Аж плечо самопроизвольно дернулось — то ли от того, как изменилась мама, то ли от ощущения неправильности происходящего. Надо найти и перепрятать документы на квартиру — на всякий случай. Не хватало еще идти бомжевать. Сейчас наличие прописанных детей — не повод для отказа в продаже квартиры, так что провести сделку вполне можно.
Вот только откуда ощущение неправильности происходящего? В прошлой жизни политикой я не интересовался, а то, что знал о творившемся в девяностых, почерпнул из сторонних источников много позже. Вот только память — штука странная. Говорят, что оттуда ничего не исчезает, и казалось бы забытое надо просто разархивировать. И вот это забытое почему-то всколыхнулось под напластованиями более актуальных знаний и вопило: «Не так! Не сейчас! Не время!»
Что не так с «МММ»? Я напряг память взрослого, попытался откопать хоть одного знакомого, который в это был вовлечен, чтобы понять, когда «МММ» стартовало и когда потерпело крах… Без толку. Были какие-то протесты — только это помню. Ни когда, ни где, ни как. Интересно, регрессивный гипноз способен извлечь знания из глубин памяти?
И если сейчас действительно только старт компании, есть несколько месяцев, чтобы прокрутить деньги и неплохо подняться, а вот потом… Надеюсь, успею маму вовремя остановить. Вот только пойду в библиотеку, прочитаю «КоммерсантЪ», узнаю, когда кампания стартовала и сколько есть времени, чтобы в это поиграть.
Если предположить, что мое появление в Москве так сработало, что Мавроди что-то там почувствовал, и «МММ» стартовало раньше, чем в той реальности, откуда взрослый я, то с этого момента все мои знания могут оказаться неактуальными, потому что затронуты глобальные процессы внутри страны, которые сдвинут все остальное.
Я выбежал на улицу, прихватив сумку с подарками. Бежал и не мог надышаться морским воздухом. Настроению не давал воспарить лишь грядущий разговор с друзьями о базе и быках. Ну, чем раньше узнаю детали, тем понятнее будет, что со всем этим делать.
Глава 3
Славяне
Подниматься к Илье было… не страшно, нет — неприятно. Как когда идешь к смертельно больному человеку, не зная, как себя с ним вести, о чем разговаривать. Понятно, что надо держаться, будто ничего не случилось, но гложет беспомощность и непонятно откуда взявшееся чувство вины, которое особенно невыносимо. Вот и сейчас стремно посмотреть в глаза родителям Ильи, как будто это по моему приказу разгромили их квартиру.

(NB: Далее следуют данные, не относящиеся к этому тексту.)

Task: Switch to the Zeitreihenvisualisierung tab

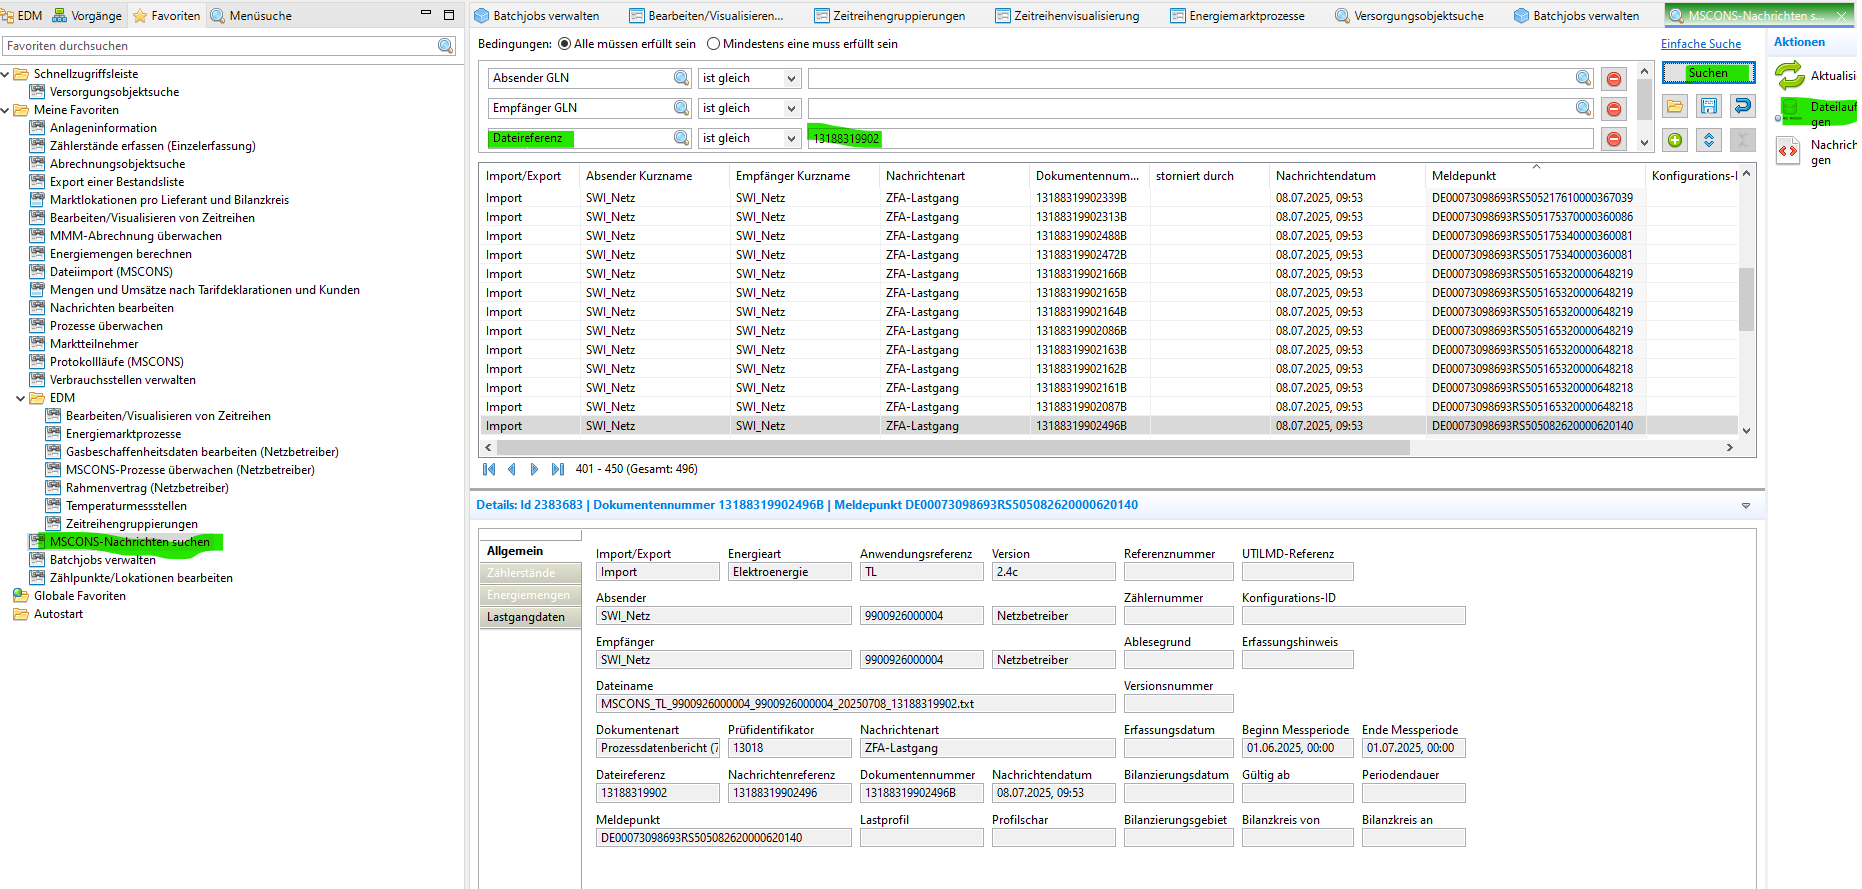Action: click(1067, 15)
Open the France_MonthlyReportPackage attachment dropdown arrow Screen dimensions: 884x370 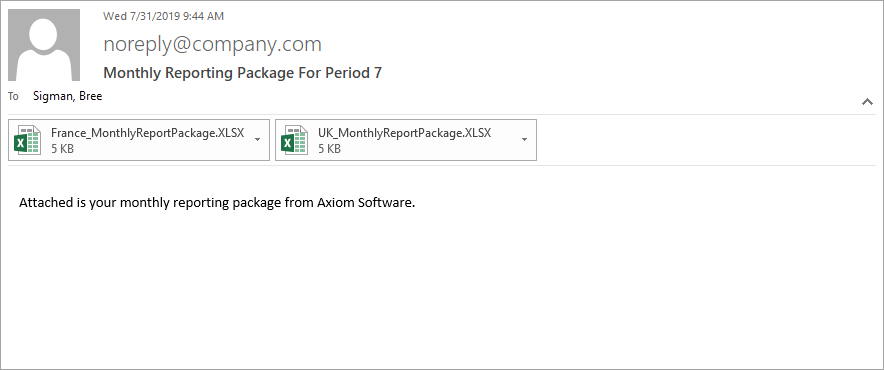pyautogui.click(x=258, y=139)
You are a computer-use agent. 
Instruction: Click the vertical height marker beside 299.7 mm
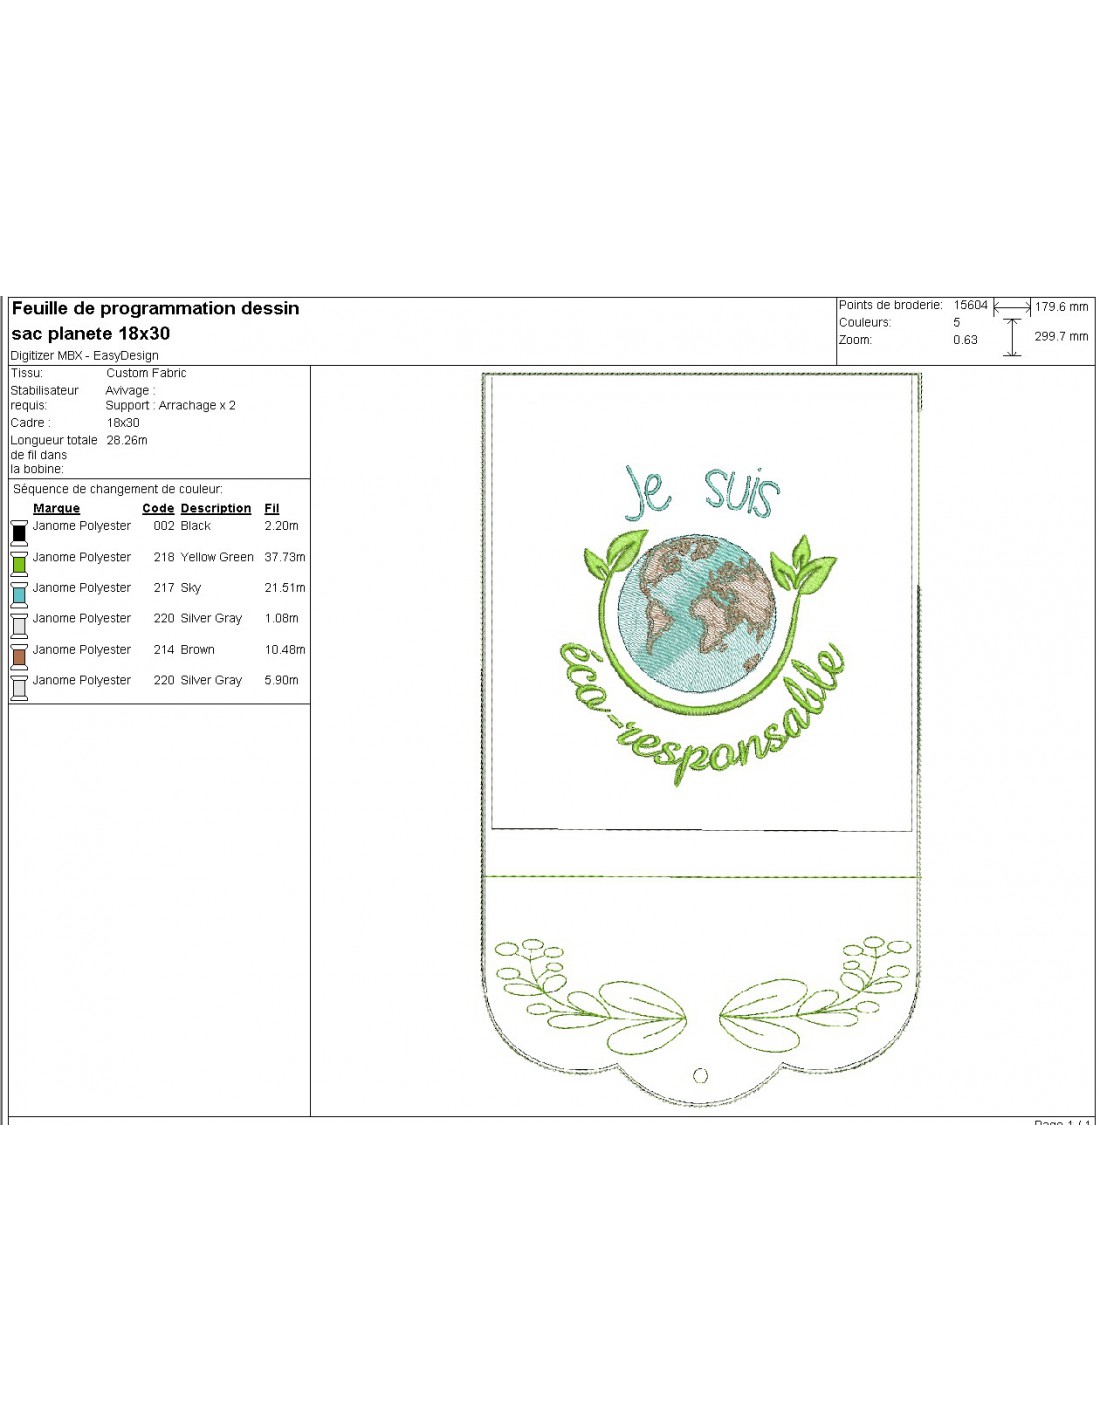coord(1012,337)
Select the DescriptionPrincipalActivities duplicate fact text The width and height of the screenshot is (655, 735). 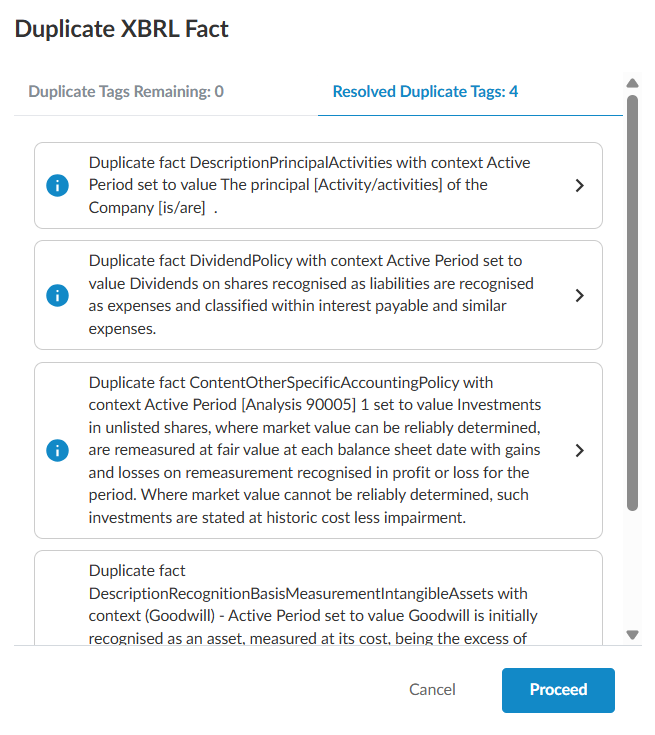tap(309, 185)
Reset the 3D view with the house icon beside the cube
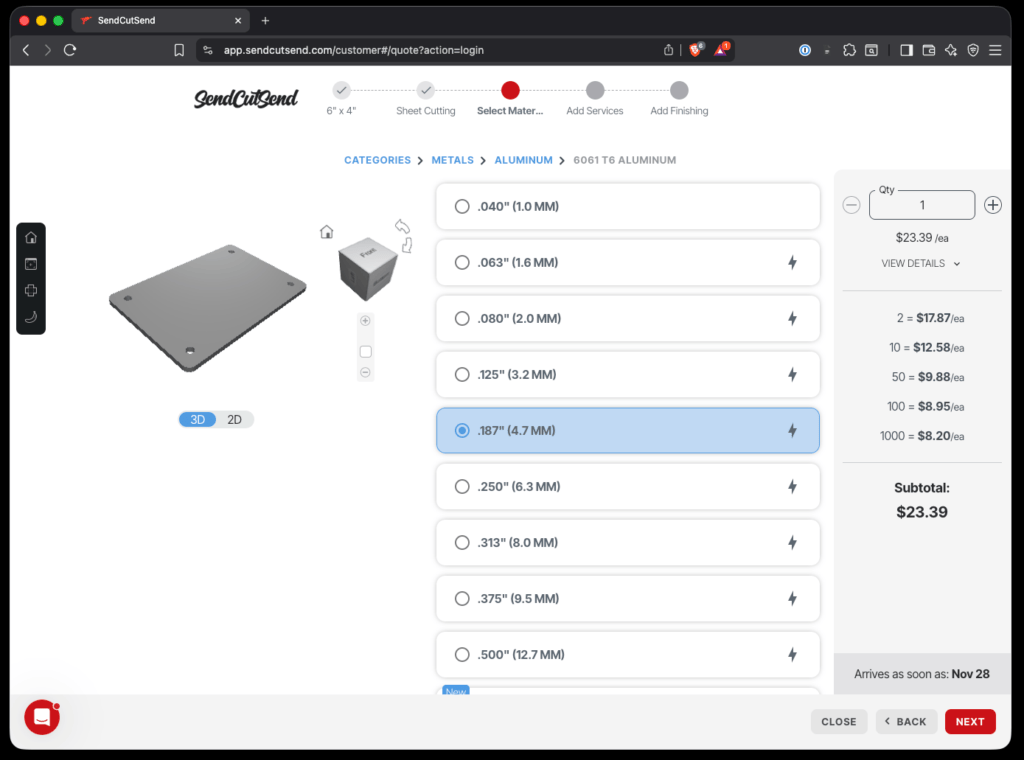The height and width of the screenshot is (760, 1024). 326,232
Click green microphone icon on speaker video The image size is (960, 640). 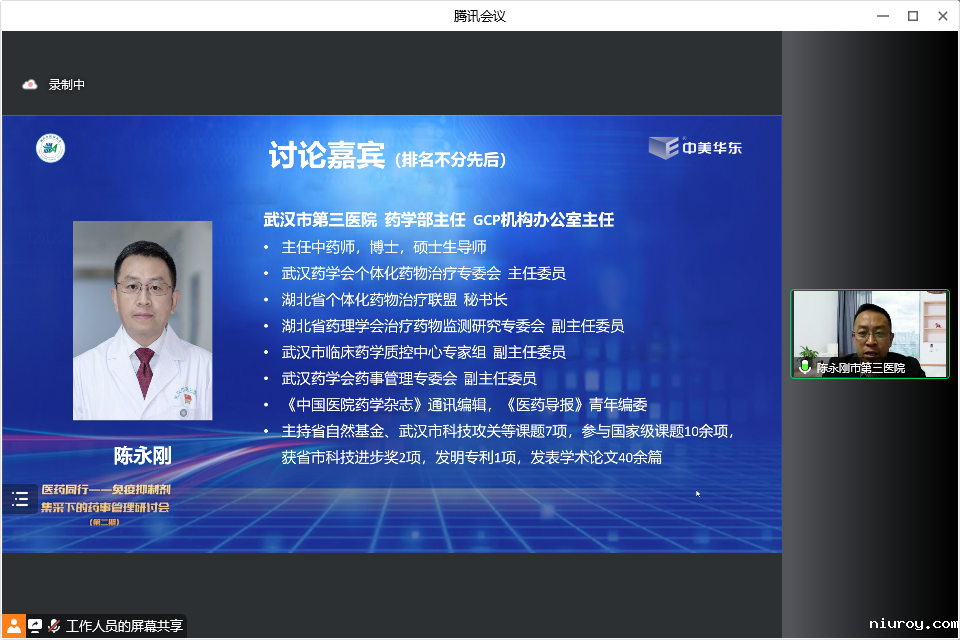[x=804, y=368]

Ступенька. Еще ступенька. Задержаться на лестничной клетке, выглянуть в окно, где собрались наши и в свете двух фонариков ждут меня. Один луч голубоватый, второй оранжевый. А я в темноте незаметно проскользнул в подъезд и направился к Илье, потому что, если с ними языками зацепишься — пиши пропало.
Дверь в квартиру Ильи все та же, без повреждений. Палец лег на кнопку звонка. Донеслись шаги, возня, тетя Лора крикнула:
— Илья! Павлик пришел.
Снова шаги, щелчок замка. Дверь распахнулась, и я переступил порог. Илья посторонился, пропуская меня в зал, где всегда работал телик, когда родители дома, а сейчас было так тихо, словно в доме и правда покойник.
Диван на месте. Ни тумбочки, ни телевизора с предметом моей недавней зависти и вожделения — видиком, ни кресла и стола. Лак, покрывающий шкаф, потрескался, словно его били битой или камнями. Одной дверцы нет, вторая покосилась. Стекла частично выбиты, вместо них фанера. Из спальни явился Ян, сказал спокойным голосом:
— Капец я испугался, когда они вломились! С битами! Когда меня там, на рынке, убивали, я так не боялся!
Из кухни вышел Леонид Эдуардович, вполне себе целый, на лице ни ссадин, ни кровоподтеков, только двигался он так, словно у него болела каждая мышца, как после интенсивной тренировки. Придерживаясь за грудь, он сел на диван и откинулся на спинку.